The greatest achievement of “The Advent Calendar” (streaming on Shudder) is its titular prop, designed by Christine Polis, Benoit Polveche and Thierry Gillet. It’s a grand, medieval-looking thing decked out in secret compartments and paintings of saints. Eva receives it as a birthday gift from her friend, Sophie (Honorine Magnier), who snatched it up at a Munich market. The calendar immediately presents Eva with a set of rules: Eat all the candy in the calendar or you’ll die, follow all of the calendar’s instructions or you’ll die, don’t throw away the calendar or you’ll die.

“Sounds grim,” Eva remarks.

“Germans are grim,” Sophie counters.

As December unfolds, the calendar tantalizes Eva with wealth, love and perhaps even the chance to walk again — but it also demands sacrifices.

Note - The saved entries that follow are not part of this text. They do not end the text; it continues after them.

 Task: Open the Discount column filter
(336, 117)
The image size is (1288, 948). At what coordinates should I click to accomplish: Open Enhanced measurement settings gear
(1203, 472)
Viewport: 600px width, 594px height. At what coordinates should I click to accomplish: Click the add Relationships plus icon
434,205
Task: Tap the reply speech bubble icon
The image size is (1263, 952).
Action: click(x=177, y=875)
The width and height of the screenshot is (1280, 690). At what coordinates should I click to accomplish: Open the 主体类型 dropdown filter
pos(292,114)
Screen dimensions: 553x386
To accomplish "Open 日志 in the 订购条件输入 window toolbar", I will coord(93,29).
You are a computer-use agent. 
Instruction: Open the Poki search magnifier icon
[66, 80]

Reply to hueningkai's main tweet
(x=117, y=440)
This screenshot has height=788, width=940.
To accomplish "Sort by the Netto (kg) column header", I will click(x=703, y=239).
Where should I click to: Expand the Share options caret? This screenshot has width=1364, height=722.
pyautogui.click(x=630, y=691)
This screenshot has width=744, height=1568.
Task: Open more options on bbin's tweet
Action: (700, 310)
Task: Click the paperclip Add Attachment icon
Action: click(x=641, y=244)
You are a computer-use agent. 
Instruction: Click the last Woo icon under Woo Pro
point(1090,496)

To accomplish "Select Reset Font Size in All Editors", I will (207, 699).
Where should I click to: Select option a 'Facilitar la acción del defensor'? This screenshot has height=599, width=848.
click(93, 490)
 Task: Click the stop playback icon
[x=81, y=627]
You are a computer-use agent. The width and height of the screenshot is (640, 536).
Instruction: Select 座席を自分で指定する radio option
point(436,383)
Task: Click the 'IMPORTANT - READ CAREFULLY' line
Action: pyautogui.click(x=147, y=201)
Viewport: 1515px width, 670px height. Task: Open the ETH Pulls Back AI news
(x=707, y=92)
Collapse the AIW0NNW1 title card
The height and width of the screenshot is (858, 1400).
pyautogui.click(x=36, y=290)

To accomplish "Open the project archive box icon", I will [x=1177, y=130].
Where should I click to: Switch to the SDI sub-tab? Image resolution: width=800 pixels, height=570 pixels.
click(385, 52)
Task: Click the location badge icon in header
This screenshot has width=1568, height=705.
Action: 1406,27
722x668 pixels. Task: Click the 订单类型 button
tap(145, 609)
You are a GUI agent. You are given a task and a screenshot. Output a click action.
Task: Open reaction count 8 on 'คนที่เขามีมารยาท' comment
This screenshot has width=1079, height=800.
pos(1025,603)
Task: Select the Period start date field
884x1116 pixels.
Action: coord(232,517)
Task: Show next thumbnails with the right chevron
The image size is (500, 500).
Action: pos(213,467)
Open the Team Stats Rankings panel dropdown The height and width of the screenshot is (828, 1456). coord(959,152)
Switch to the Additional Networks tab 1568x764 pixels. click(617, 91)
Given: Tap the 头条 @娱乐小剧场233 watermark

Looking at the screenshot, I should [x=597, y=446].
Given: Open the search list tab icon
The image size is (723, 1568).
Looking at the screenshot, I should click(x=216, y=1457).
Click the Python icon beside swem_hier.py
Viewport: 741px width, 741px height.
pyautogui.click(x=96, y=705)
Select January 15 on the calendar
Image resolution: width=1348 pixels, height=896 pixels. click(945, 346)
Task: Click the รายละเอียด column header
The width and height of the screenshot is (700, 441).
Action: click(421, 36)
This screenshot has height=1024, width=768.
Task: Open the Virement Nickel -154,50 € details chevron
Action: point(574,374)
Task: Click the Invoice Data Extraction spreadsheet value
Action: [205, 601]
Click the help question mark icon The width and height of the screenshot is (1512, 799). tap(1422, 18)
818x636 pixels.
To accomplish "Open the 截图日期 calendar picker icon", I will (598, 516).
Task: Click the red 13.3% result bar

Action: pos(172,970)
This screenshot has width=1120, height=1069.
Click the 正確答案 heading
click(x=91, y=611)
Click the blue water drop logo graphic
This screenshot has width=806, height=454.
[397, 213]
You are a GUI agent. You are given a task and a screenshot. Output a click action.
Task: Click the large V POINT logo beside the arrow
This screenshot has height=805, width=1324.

Eva is apparently willing to forgo all morality to regain the use of her legs, a dubious representation of disability at best (made all the more questionable by casting a non-disabled person in the role). “The Advent Calendar” is certainly aware of ableism — Eva withstands all manner of insulting comments from co-workers and strangers — yet it hinges on a bloodthirsty desire to rid Eva of her disability. Although the script attempts to justify that desire for this particular character, as an act of representation, the film leaves a sour taste — particularly given the already bleak landscape for disabled characters in the horror genre.

The Advent Calendar

Not rated. In French, with subtitles. Running time: 1 hour 44 minutes. Watch on Shudder.